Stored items
◆ ◆ ◆ ◆
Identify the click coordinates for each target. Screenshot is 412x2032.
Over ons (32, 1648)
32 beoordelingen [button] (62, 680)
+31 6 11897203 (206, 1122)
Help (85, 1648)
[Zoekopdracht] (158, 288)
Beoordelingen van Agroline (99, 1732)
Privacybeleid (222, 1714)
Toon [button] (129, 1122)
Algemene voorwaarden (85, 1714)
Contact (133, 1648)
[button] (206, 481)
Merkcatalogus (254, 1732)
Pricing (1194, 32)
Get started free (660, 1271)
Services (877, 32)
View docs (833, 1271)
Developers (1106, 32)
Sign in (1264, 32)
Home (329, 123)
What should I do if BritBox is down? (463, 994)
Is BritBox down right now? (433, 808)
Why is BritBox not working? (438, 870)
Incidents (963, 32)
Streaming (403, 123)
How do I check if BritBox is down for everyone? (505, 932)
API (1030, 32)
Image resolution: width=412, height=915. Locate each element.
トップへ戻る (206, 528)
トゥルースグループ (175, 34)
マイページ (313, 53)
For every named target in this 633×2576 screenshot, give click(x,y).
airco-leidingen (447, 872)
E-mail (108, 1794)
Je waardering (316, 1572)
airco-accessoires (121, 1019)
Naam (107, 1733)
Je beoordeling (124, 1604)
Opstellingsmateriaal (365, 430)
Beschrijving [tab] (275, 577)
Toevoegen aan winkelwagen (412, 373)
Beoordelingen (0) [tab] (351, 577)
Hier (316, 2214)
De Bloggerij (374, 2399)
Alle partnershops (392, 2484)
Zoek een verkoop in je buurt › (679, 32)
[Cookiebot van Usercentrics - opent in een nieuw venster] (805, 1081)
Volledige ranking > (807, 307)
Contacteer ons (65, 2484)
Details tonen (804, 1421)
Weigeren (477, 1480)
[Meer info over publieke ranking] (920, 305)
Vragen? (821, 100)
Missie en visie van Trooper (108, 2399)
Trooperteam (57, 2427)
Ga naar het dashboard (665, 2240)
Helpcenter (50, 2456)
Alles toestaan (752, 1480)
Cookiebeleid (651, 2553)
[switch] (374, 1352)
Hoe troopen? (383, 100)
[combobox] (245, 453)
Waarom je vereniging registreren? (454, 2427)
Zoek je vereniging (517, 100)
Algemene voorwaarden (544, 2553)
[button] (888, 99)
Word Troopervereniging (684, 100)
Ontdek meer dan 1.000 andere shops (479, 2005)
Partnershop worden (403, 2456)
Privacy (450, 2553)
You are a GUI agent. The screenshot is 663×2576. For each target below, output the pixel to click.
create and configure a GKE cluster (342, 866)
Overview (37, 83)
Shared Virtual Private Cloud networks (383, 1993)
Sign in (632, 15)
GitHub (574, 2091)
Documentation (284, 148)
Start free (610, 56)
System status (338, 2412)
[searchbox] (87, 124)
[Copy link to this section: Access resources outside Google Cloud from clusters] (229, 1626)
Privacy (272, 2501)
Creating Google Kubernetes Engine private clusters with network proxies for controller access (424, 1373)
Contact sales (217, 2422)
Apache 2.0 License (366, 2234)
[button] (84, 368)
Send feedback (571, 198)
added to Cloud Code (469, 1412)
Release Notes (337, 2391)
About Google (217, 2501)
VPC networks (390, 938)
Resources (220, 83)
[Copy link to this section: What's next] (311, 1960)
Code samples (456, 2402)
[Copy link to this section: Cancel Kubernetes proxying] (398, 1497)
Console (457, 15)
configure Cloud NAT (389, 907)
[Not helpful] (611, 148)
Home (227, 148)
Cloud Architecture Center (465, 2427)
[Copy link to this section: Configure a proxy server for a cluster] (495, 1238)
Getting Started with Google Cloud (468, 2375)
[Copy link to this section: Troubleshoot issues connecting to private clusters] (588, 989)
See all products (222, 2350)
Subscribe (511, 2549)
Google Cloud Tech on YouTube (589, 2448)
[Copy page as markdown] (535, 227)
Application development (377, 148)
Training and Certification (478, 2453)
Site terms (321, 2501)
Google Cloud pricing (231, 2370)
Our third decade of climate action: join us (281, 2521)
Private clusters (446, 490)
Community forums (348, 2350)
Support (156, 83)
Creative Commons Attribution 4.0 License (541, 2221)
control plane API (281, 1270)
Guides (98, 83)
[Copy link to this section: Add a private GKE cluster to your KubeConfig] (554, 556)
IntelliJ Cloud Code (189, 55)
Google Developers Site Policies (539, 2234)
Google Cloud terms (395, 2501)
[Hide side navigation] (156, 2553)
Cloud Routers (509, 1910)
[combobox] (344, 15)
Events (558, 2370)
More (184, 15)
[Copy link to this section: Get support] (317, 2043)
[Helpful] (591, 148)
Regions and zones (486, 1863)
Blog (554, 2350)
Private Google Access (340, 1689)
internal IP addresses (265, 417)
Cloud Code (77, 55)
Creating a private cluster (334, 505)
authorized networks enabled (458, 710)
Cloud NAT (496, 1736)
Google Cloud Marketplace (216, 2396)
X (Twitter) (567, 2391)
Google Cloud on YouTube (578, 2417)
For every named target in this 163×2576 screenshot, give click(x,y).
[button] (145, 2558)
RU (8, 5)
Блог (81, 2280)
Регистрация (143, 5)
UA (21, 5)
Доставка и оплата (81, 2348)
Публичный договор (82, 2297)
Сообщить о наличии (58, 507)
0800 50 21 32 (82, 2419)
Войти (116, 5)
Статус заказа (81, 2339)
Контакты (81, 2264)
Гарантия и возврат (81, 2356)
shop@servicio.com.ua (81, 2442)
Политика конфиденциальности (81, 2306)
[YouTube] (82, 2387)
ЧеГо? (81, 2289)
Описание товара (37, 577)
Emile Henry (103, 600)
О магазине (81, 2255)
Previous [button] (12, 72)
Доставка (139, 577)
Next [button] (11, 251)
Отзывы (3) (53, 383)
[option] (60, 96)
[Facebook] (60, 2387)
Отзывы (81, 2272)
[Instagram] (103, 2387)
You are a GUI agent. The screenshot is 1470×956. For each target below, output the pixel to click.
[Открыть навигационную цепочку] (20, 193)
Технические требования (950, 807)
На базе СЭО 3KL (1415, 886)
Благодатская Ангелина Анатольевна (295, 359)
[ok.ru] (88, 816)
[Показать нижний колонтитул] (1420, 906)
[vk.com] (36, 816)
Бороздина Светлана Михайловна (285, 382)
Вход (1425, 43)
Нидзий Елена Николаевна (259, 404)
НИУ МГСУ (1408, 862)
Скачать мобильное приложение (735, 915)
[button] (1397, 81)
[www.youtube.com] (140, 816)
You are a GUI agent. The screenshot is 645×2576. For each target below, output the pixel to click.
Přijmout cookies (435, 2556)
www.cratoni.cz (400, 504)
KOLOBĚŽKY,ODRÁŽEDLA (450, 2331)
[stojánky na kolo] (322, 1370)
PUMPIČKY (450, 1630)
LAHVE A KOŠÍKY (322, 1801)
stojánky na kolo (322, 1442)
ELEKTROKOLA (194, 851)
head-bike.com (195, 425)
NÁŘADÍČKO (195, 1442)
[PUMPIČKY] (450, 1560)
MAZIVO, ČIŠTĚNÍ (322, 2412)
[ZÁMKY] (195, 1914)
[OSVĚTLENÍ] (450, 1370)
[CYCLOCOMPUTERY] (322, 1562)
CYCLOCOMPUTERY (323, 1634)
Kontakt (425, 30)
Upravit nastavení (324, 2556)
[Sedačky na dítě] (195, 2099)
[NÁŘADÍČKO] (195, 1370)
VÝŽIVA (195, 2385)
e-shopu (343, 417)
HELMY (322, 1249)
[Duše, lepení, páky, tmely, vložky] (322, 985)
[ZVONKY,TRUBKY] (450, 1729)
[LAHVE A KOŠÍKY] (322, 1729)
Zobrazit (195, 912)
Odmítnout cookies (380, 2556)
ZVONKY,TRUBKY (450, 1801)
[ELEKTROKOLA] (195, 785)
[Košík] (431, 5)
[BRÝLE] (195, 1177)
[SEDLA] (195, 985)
◆ ◆ ◆ ◆
WORK TO COMPLETE » From the entries above, extract only the lines running from the one containing "Services (877, 32)" through the one containing "Toevoegen aan winkelwagen (412, 373)", inclusive.

OUTPUT OF THE TASK »
Services (877, 32)
View docs (833, 1271)
Developers (1106, 32)
Sign in (1264, 32)
Home (329, 123)
What should I do if BritBox is down? (463, 994)
Is BritBox down right now? (433, 808)
Why is BritBox not working? (438, 870)
Incidents (963, 32)
Streaming (403, 123)
How do I check if BritBox is down for everyone? (505, 932)
API (1030, 32)
Image resolution: width=412, height=915. Locate each element.
トップへ戻る (206, 528)
トゥルースグループ (175, 34)
マイページ (313, 53)
For every named target in this 633×2576 screenshot, give click(x,y).
airco-leidingen (447, 872)
E-mail (108, 1794)
Je waardering (316, 1572)
airco-accessoires (121, 1019)
Naam (107, 1733)
Je beoordeling (124, 1604)
Opstellingsmateriaal (365, 430)
Beschrijving [tab] (275, 577)
Toevoegen aan winkelwagen (412, 373)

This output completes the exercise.